The alternative is Ford’s V-6 EcoBoost engine, which provides 365 horsepower and 350 pound-feet of torque – which is enough juice to allow the Flex to meet its automotive potential. The smaller engine drinks 87 octane fuel and carries an EPA rating of 17 miles per gallon in city driving and 23 miles per gallon on the highway. The EcoBoost on the other hand, will only drink the costlier premium brew.
Perhaps because of its low stance and all wheel drive, the Flex drives like a long sedan instead of a small bus. At speeds pushing triple digits – which you shouldn’t try except with a Jeep SRT8, Cadillac SRX, or Porsche Cayenne – one never feels as if you are trapped in a runaway train on really old tracks.

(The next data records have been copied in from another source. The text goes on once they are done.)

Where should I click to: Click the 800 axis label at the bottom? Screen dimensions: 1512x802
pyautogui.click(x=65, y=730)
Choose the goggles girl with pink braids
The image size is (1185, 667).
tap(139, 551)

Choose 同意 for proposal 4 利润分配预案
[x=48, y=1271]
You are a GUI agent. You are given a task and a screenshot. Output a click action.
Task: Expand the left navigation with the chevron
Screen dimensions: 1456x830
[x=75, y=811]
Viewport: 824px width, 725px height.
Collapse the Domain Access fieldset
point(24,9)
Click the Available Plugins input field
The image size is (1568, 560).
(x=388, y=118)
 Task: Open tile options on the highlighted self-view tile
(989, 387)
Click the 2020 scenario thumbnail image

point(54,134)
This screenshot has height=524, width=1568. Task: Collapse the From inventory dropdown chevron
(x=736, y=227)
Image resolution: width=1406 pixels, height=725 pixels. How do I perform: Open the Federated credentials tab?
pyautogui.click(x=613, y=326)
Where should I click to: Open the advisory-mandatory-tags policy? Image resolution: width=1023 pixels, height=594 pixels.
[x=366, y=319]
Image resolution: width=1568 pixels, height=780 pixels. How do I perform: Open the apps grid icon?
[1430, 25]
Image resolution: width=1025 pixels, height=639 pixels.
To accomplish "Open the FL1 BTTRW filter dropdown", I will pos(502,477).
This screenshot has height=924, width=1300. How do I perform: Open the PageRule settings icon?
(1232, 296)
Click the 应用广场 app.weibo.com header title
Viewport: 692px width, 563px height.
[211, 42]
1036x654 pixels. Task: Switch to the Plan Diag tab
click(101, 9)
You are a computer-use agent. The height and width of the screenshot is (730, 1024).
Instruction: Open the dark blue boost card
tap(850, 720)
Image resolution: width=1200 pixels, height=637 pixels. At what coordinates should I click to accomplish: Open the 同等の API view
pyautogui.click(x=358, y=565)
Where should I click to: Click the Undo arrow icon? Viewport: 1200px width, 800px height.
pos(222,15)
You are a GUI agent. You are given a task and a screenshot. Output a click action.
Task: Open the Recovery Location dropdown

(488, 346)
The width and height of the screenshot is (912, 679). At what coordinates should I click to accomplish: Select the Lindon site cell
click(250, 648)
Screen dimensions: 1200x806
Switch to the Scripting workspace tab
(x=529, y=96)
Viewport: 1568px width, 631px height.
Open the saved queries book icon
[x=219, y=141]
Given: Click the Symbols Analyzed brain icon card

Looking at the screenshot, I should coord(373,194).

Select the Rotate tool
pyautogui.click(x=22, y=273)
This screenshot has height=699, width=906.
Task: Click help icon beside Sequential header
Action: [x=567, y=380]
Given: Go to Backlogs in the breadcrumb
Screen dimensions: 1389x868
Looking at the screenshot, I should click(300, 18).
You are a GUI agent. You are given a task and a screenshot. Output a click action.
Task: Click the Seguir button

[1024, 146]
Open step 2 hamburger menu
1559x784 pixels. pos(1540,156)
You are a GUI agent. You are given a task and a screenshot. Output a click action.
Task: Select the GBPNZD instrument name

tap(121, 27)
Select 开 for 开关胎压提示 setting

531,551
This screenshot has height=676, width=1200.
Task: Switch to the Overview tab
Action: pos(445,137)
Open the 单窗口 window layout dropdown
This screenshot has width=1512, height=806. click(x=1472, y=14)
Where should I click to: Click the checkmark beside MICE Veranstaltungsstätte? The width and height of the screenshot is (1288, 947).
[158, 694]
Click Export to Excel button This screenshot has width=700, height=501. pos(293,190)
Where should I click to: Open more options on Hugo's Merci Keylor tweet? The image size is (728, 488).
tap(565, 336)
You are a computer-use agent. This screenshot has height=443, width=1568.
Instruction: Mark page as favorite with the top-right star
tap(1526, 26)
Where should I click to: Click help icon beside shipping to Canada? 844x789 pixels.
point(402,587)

Riding in the flex is like traveling in a small living room, and the extended length of these stretch SUVs adds to the initial feeling of spaciousness. For those in the first two rows, travel is a continuous comfort, with enough leg and headroom for four pro football players and a normal-sized friend. The seats are wide enough for 300 pounders and thickly padded. The front seats can also be heated and are power operated. The second row seats are not adjustable, though the backs of these seats can recline enough for a comfortable nap. To reach the rear seats requires one to manually fold the second row out of the way – and once someone is in the third row they are stuck there. The seats are comfortable, but there is little leg room and best used for kids or small adults who are not claustrophobic.
Ford packed in more amenities than you might expect from a $41,000 SUV. On the safety side, the Flex uses side-mounted radar to alert the driver to vehicles in either blind spot by blinking a lite in the relevant side view mirror. In manual mode, the gear shift in the center console does not move. Instead, one pushes an up or down button on the side of the gear shift. It works quickly and effortlessly, though it takes some time to get used to shifting gears in that manner.
It has the SYNC voice activated central command system to run its extensive entertainment network. SYNC takes some getting used to: the commands are not necessarily intuitive and it takes time to either memorize the appropriate commands and derivations or luck into them. For those who can’t seem to work with the computerized SYNC robot, there is also an eight-inch color touch-screen and fingertip controls on the leather steering wheel which work quite nicely.
For sound, there is an in-dash CD player, as well as connections for MP3, iPods, and USB drives, and satellite radio.
The 2013 Flex will stand out from the stretch SUV pack because, well, it doesn’t look like an SUV. Whether it’s perceived as a hearse and ignored, or viewed as a neat, grown-up, toy for boys will be a matter of taste. It will, however, make its mark in the competition for seven-passenger, non-minivan vehicles.
2013 Ford Flex
EPA Mileage: 17 MPG City 23 MPG Highway
As Tested Mileage: 22 MPG Mixed
Towing Capacity: 4,471 Pounds
Performance / Safety:
3.5-Liter, aluminum, V-6 engine producing 287 horsepower and 254 pound-feet of torque; front wheel drive; 6-speed automatic transmission; MacPherson strut front suspension; Multilink, independent rear suspension; power rack & pinion steering; traction and stability control; 20-inch machined aluminum wheels; adaptive cruise control; fog lights; Halogen headlamps; dual stage front airbags; seat-mounted, side impact bags.
Interior / Comfort:
AM/FM/Sirius satellite radio; Bluetooth; SYNC voice activation system; CD player; USB, iPod, and MP3 ports; tilt and telescoping leather steering wheel with fingertip audio and cruise controls; Sony sound system with 10 speakers; leather seats; powered, heated front seats; fold flat 2nd and 3rd row seats.